--- Job 1 ---
Recast every line of the records below as a numbered list, leaving out any blank lines.

>> BEGIN Source text

The P90 column shows what "good" looks like at each size. A container with 200+ tags at P90 (75) scores lower than a container with 26-50 tags at P25 (72). Size imposes a ceiling that even well-maintained containers can't fully escape.

The range narrows as containers grow. A 1-10 tag container spans 14 points between P10 and P90 (82 to 96). A 200+ tag container spans 15 points (60 to 75), but the entire range sits lower. The ceiling compresses: the best large container scores roughly the same as the worst small container.

Grade distribution by size

Size	A	B	C	D/F
1-10	58%	41%	1%	0%
11-25	11%	73%	16%	0%
26-50	2%	59%	37%	2%
51-100	1%	34%	59%	6%
101+	0%	22%	68%	9%

58% of containers with 1-10 tags score an A. Among containers with 101+ tags, zero percent achieve an A, and 68% are C grade.

This is why 93% of all A grades in the dataset come from containers with fewer than 25 tags. The A grade reflects simplicity, not quality. A 7-tag container with a Google Tag config and two conversion tags has almost nothing to misconfigure. It earns an A by having little surface area, not by being well-maintained.

We label containers with fewer than 10 active tags as "Emerging" rather than assigning a letter grade. With so few configuration decisions to evaluate, a score describes simplicity, not health.

What drives the degradation

The finding breakdown by container size reveals the mechanism:

Size	Mean errors	Mean warnings	Mean optimizations	Mean total
1-25	0.0	1.4	3.0	6.0
26-50	0.1	1.9	6.8	11.8
51-100	0.2	2.1	9.6	15.8
101+	0.2	2.1	12.8	20.1

Errors don't scale with size. Mean errors are 0.0 to 0.2 across all size brackets. A 200-tag container doesn't have more PII exposure, more dead code executing, or more security patterns than a 25-tag container. The genuinely dangerous findings (dataLayer PII pushes, eval usage, HTTP script loading) occur at roughly the same rate regardless of container complexity.

Warnings barely move. 1.4 to 2.1 across the range. Consent infrastructure gaps and missing configurations are present-or-absent findings that don't multiply with tag count.

Optimizations drive the difference. 3.0 for small containers, 12.8 for large. More ad platforms means more configuration to review. More Custom HTML means more vendor scripts to evaluate. More triggers means more potential for overloaded or duplicated firing logic. More GA4 events means more naming inconsistencies and Enhanced Measurement overlap.

The practical implication: a large container scoring 69 (C) probably has the same error profile as a small container scoring 91 (A). The 22-point gap is almost entirely optimization findings, not danger. A 200-tag container at the C/B boundary isn't unsafe. It has configuration debt.

>> END Source text
>> BEGIN Entries

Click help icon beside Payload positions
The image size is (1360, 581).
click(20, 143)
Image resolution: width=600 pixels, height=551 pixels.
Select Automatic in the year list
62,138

>> END Entries

--- Job 2 ---
Answer these questions about the container-size analysis:
(a) What share of containers with 1-10 tags score an A?
(b) What label is used for containers with fewer than 10 active tags instead of a letter grade?
(c) What is the mean number of optimizations for containers with 101+ tags?

--- Correct response 1 ---
1. Click help icon beside Payload positions
2. The image size is (1360, 581).
3. click(20, 143)
4. Image resolution: width=600 pixels, height=551 pixels.
5. Select Automatic in the year list
6. 62,138

--- Correct response 2 ---
(a) 58%
(b) "Emerging"
(c) 12.8